The laptop BSOD's when it's in idle (sometimes after 5 minutes or sometimes after hours). Usually it's a deadlock and I have to manually press the power button and sometimes it's a BSOD but the bsod never manages to finish.

BSOD Messages :
  • REFERENCE_BY_POINTER
  • WHEA_UNCORRECTABLE_ERROR
  • CLOCK_WATCHDOG_TIMEOUT
Minidumps : http://s000.tinyupload.com/?file_id=07408781970665789761

Specs:
Lenovo Y540
8GB Ram
i5 9300h
GTX1660ti

The interesting part is that when I play games on it never crashes .
I'm going to list the stuff I've done so far since I think this might be a hardware issue:
  • Changed RAM , tried different ram in both slots
  • Tried without SSD/HDD
  • Tried with bootable linux USB same issues (with removed HDD/SSD)
  • Removed WIFI card
  • Tried with/without charger , same issues
  • Checked Temps (CPU / GPU Temps are well below 80 Celsius (176 Fahrenheit))
  • Reinstalled OS
  • Updated BIOS / All drivers from Lenovo Website
  • Tried setting GPU to discrete (in bios) and in NVIDIA config also
  • Undervolting (this seems to have helped a bit)
  • Disabled Touch Pad from Device Manager

One more thing I noticed that the charger port has a little black plastic that got stuck in the charger. (pictures attached)
View: https://imgur.com/a/QcSCUcJ


Intel processor diagnostic tool came out with 0 erros , Intel XTU stress test runs without a problem so does Unigine Heaven.
One thing I noticed is that in CPU-Z the voltage refreshes more often (2 times a second) then on my Y530 with 8300h (once every second).
This laptop still has 12 month warranty left but it's from a different country so I want to exhaust every option before sending it away for most likely a month.

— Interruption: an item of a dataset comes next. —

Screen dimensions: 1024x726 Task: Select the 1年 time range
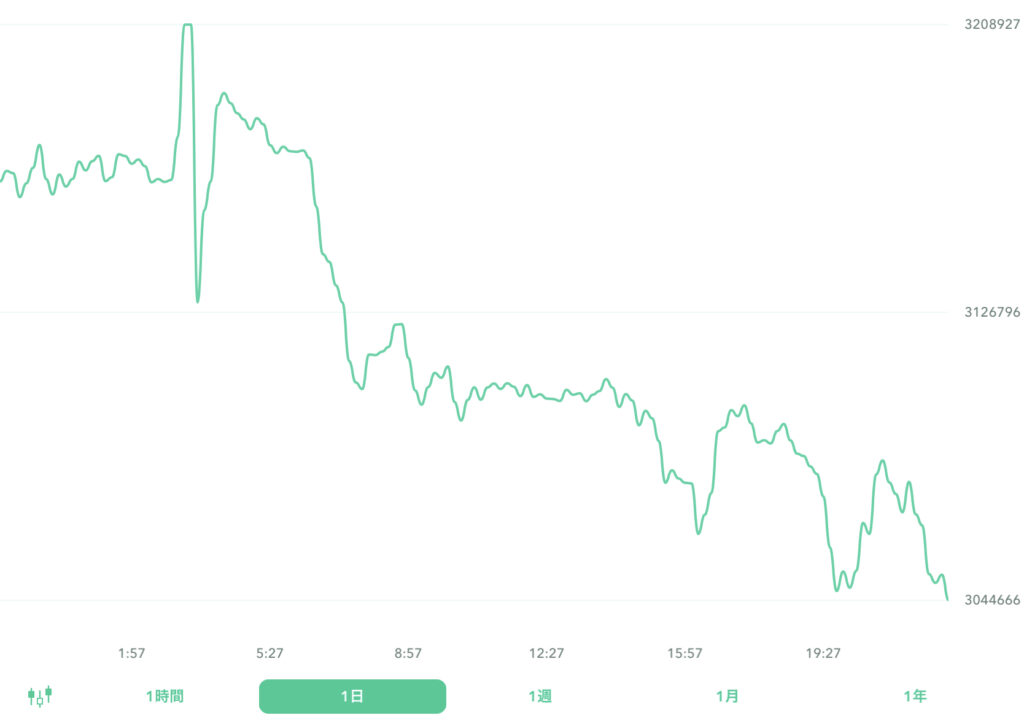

Has anyone of you experienced an issues like this before?

Thank you very much!
 
I've never seen that, but there is a ton of info on both the errors on the internet. Here is one good example:
.
I was intrigued by the watchdog timeout. I've worked on embedded software (no user interface) in military equipment and a watchdog is common. This is a separate little timer in hardware that the main processor has to "tickle" on a regular basis. If that doesn't happen, the watchdog generates a system reset on the assumption that the main processor has gotten "lost".